Count the lines below that include the word "will" and write that number alone.

**STORED DATA**
Content starts
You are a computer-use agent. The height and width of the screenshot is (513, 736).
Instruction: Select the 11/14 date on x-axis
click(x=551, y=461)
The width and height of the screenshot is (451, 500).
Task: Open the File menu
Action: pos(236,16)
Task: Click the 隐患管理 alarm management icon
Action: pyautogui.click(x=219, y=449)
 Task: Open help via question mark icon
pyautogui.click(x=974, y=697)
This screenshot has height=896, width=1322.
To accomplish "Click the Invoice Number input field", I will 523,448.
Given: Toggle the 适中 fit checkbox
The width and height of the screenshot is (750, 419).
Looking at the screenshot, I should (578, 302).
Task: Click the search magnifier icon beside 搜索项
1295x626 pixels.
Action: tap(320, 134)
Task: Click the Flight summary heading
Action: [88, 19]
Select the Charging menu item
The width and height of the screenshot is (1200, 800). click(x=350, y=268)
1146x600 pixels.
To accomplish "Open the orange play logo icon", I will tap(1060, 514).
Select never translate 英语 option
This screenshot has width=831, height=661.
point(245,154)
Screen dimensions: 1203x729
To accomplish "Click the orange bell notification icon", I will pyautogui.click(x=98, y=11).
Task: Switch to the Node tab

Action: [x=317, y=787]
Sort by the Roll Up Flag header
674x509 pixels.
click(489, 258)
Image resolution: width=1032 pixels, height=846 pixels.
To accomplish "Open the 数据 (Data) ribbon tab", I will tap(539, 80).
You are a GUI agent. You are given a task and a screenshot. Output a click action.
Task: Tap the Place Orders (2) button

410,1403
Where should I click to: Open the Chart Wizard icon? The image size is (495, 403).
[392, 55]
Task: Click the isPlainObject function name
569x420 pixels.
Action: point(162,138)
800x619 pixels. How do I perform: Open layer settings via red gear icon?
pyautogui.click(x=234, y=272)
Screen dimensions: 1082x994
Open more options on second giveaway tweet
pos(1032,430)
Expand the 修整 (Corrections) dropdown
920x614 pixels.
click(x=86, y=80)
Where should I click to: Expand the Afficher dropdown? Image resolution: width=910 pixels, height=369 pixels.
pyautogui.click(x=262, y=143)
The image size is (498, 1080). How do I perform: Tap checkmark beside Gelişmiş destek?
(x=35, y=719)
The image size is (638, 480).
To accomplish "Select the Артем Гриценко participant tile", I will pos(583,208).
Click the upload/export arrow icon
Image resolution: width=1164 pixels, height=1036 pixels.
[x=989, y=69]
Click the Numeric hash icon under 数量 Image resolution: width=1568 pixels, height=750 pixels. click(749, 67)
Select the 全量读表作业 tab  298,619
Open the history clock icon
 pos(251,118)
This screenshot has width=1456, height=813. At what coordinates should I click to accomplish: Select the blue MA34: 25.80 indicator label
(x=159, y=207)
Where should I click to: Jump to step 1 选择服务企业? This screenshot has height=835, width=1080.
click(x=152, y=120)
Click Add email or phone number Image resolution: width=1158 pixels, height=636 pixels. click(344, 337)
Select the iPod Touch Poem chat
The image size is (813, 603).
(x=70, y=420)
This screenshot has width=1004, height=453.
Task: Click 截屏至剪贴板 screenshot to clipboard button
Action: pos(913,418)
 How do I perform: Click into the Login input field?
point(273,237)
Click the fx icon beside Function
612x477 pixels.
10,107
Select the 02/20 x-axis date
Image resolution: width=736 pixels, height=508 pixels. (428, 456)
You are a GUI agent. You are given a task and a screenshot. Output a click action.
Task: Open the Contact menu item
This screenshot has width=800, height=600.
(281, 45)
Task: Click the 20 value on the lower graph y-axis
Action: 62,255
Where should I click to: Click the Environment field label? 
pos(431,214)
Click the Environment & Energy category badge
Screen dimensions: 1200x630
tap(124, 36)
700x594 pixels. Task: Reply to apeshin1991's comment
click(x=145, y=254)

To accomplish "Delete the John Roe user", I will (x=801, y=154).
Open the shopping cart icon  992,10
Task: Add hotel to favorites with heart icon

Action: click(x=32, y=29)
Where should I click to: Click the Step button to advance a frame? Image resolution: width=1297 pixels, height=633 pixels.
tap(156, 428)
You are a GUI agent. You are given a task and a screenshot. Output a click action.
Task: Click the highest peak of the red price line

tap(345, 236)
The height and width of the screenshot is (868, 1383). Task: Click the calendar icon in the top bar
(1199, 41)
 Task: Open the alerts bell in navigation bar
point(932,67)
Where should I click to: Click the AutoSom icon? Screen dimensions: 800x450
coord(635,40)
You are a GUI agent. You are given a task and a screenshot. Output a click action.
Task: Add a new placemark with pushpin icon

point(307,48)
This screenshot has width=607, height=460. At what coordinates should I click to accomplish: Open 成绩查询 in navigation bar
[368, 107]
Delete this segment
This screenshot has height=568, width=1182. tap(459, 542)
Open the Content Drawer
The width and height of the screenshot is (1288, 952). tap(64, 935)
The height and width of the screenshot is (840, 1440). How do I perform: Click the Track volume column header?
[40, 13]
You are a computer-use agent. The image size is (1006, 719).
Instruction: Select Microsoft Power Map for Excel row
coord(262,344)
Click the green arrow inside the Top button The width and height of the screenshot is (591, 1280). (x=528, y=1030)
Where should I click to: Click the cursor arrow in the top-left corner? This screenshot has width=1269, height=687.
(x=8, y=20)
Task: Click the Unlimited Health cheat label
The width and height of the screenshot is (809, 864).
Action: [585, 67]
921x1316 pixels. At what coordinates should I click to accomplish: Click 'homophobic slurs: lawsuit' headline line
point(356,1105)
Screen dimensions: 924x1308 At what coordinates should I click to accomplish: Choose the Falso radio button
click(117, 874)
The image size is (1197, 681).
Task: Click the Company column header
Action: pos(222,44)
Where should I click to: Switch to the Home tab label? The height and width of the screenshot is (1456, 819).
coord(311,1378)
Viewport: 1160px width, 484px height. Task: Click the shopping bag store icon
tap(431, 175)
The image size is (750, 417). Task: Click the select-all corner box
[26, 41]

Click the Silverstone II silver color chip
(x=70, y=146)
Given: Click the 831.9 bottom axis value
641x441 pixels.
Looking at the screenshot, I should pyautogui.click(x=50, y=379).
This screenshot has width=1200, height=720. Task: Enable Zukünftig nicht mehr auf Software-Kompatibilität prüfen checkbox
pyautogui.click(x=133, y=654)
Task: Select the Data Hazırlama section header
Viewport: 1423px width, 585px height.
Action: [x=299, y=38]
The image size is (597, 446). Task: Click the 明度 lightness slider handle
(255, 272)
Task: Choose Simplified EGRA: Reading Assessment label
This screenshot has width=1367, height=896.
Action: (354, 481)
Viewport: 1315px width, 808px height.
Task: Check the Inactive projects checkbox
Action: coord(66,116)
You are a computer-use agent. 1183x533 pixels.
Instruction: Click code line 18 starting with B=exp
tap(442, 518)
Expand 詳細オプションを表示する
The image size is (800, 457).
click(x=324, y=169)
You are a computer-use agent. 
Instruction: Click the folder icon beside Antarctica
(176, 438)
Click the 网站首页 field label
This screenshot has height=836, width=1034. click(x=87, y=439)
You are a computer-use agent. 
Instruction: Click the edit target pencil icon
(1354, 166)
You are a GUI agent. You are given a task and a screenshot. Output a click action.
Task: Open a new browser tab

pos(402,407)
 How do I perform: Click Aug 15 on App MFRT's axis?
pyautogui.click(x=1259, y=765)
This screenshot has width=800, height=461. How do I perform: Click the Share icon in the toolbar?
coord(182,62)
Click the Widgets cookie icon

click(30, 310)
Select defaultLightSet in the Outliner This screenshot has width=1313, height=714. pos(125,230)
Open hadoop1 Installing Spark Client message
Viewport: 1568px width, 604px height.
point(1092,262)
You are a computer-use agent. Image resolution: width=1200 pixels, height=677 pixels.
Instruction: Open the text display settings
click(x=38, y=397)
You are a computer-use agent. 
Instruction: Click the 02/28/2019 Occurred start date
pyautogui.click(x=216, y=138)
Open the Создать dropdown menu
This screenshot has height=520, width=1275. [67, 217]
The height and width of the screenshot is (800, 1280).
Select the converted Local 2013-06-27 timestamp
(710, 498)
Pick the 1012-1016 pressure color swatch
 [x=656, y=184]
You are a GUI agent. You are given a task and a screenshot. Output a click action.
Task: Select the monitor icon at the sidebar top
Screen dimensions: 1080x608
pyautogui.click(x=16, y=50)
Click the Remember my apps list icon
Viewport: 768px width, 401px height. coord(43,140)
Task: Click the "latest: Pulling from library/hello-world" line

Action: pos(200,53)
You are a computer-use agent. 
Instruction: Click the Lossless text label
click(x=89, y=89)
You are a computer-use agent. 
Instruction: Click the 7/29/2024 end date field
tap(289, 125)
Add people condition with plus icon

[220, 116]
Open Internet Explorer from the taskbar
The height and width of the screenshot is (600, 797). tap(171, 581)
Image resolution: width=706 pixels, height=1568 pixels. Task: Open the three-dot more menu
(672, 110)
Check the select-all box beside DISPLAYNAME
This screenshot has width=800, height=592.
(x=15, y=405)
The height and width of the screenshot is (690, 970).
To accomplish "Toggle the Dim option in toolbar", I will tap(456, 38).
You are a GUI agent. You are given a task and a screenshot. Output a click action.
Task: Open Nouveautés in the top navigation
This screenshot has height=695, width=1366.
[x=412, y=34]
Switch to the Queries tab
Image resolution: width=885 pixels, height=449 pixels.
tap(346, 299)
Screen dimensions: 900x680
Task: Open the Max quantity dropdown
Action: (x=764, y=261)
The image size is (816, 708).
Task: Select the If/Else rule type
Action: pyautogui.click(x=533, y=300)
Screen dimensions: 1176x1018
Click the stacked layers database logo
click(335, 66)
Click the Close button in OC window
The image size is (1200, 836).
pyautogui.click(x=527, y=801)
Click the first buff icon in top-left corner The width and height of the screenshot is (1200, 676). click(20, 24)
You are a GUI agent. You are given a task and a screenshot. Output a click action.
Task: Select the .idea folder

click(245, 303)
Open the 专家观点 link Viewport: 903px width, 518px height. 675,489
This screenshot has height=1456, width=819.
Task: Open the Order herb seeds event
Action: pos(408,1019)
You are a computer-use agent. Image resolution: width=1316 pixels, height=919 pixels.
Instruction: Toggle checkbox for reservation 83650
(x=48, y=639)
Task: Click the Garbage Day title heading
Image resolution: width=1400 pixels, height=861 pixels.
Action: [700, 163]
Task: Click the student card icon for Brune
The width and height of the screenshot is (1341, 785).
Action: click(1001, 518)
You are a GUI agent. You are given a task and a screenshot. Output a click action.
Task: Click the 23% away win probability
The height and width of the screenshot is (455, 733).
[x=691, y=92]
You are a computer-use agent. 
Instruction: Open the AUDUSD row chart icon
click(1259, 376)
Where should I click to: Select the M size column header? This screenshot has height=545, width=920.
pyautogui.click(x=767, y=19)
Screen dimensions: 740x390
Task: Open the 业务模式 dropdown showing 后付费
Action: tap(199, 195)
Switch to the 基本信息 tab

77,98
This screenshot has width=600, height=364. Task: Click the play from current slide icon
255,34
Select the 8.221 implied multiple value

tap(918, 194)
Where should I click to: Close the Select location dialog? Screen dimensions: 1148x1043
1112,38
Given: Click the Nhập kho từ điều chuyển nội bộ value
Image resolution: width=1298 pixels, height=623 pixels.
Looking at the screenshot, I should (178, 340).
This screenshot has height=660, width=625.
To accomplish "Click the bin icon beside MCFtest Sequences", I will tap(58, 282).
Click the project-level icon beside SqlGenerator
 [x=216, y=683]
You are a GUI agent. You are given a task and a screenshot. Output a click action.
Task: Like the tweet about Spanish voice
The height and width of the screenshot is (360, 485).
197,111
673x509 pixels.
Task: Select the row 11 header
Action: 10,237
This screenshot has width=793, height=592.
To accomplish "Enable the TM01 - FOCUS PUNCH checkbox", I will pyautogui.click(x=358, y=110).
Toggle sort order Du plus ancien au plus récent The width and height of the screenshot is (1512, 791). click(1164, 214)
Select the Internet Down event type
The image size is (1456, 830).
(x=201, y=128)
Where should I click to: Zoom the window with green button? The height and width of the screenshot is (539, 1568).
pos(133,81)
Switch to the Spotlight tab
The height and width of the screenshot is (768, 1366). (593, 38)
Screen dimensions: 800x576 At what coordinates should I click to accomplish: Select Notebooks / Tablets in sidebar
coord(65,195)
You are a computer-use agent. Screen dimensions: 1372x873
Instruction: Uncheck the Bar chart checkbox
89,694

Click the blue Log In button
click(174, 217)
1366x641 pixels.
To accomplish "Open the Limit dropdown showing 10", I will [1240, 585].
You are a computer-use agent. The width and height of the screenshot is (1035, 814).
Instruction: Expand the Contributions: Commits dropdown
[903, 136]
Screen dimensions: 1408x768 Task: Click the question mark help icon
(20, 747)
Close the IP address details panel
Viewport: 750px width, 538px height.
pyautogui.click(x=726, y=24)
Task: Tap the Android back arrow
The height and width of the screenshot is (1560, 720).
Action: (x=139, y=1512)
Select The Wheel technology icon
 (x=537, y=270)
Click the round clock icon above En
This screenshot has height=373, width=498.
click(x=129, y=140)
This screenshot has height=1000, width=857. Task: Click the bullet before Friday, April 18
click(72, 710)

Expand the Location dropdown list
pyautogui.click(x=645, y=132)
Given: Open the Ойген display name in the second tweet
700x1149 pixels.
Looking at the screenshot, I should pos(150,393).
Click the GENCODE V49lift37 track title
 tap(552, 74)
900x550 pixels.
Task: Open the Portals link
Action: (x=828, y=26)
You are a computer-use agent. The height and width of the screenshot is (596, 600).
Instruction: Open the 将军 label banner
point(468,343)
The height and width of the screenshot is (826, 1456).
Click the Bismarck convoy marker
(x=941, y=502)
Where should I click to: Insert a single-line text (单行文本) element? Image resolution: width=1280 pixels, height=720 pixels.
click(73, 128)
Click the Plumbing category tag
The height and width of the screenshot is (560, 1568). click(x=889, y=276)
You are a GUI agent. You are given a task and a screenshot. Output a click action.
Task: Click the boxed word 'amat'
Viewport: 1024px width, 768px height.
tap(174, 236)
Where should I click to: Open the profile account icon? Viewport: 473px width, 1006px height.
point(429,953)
Content ends
**RESPONSE AREA**
10